Segment Open

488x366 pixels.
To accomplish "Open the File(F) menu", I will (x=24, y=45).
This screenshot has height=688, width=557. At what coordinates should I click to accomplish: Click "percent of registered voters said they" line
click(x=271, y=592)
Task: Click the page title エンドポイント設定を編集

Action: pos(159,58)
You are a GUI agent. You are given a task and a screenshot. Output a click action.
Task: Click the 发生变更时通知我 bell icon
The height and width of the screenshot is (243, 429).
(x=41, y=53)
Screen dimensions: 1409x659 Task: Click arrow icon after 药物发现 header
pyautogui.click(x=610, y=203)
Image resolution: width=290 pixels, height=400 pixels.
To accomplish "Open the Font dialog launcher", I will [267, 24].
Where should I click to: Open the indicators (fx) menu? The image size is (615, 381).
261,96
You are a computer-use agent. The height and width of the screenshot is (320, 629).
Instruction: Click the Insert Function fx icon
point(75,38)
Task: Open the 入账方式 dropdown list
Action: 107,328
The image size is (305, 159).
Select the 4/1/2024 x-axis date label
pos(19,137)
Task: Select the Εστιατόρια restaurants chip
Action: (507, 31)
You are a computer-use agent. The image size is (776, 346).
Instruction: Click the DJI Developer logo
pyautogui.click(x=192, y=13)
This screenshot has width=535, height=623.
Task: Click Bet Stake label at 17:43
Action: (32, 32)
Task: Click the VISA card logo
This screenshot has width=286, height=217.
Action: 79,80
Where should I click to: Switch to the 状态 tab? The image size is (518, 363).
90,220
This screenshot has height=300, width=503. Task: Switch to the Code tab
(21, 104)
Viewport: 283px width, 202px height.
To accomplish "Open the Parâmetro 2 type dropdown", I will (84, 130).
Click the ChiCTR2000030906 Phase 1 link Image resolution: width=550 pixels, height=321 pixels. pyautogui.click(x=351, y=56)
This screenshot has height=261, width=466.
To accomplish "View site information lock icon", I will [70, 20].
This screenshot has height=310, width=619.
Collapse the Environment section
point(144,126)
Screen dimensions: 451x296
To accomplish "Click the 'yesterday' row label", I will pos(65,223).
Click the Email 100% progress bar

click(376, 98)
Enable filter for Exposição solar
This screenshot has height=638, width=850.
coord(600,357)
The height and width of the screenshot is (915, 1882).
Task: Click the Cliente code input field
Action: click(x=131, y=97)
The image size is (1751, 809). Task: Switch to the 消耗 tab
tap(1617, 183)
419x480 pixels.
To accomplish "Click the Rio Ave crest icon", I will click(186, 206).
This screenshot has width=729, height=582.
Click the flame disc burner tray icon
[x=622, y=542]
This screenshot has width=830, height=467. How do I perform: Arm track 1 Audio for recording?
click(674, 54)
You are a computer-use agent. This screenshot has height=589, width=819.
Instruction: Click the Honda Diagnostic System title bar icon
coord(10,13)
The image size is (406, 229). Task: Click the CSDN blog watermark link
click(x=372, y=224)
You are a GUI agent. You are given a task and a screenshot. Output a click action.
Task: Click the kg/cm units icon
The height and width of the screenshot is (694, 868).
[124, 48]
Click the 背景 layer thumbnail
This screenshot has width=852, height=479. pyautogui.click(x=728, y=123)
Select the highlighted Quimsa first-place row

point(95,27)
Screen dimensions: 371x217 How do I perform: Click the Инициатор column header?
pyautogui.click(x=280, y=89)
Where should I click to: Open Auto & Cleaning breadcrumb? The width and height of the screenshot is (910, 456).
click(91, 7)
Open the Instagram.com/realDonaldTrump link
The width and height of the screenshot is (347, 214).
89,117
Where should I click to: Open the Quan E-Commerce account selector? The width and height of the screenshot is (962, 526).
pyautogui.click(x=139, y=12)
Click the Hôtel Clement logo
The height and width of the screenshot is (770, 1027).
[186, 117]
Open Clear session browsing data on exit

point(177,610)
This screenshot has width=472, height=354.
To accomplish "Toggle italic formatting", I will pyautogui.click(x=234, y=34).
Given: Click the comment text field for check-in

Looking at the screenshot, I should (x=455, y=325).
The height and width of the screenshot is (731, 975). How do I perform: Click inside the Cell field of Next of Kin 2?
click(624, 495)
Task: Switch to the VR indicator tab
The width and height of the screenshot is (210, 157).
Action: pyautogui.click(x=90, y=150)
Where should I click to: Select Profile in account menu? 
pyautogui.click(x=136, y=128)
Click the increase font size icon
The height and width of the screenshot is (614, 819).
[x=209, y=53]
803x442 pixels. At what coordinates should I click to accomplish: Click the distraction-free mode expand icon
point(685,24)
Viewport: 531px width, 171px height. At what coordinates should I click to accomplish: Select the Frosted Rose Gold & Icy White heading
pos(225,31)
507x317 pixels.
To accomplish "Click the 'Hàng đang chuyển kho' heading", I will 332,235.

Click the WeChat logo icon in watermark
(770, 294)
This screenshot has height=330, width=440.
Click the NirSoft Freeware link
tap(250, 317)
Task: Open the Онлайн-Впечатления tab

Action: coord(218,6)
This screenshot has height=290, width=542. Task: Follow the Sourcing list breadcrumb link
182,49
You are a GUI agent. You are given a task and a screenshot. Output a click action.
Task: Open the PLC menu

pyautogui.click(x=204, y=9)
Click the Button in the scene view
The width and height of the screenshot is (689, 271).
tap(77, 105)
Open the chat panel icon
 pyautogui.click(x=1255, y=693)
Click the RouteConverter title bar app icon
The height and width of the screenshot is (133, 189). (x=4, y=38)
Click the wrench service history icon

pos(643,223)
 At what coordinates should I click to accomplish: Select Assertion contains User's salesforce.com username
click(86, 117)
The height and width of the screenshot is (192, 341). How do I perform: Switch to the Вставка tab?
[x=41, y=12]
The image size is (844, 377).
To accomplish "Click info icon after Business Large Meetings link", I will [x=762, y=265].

Segment Closed

- Exercise details: Take the stretch of lines above from the one containing "Collapse the Environment section" through the one containing "Enable filter for Exposição solar" and repeat it exactly, adding no other line.

- Solution to this task:
Collapse the Environment section
point(144,126)
Screen dimensions: 451x296
To accomplish "Click the 'yesterday' row label", I will pos(65,223).
Click the Email 100% progress bar

click(376, 98)
Enable filter for Exposição solar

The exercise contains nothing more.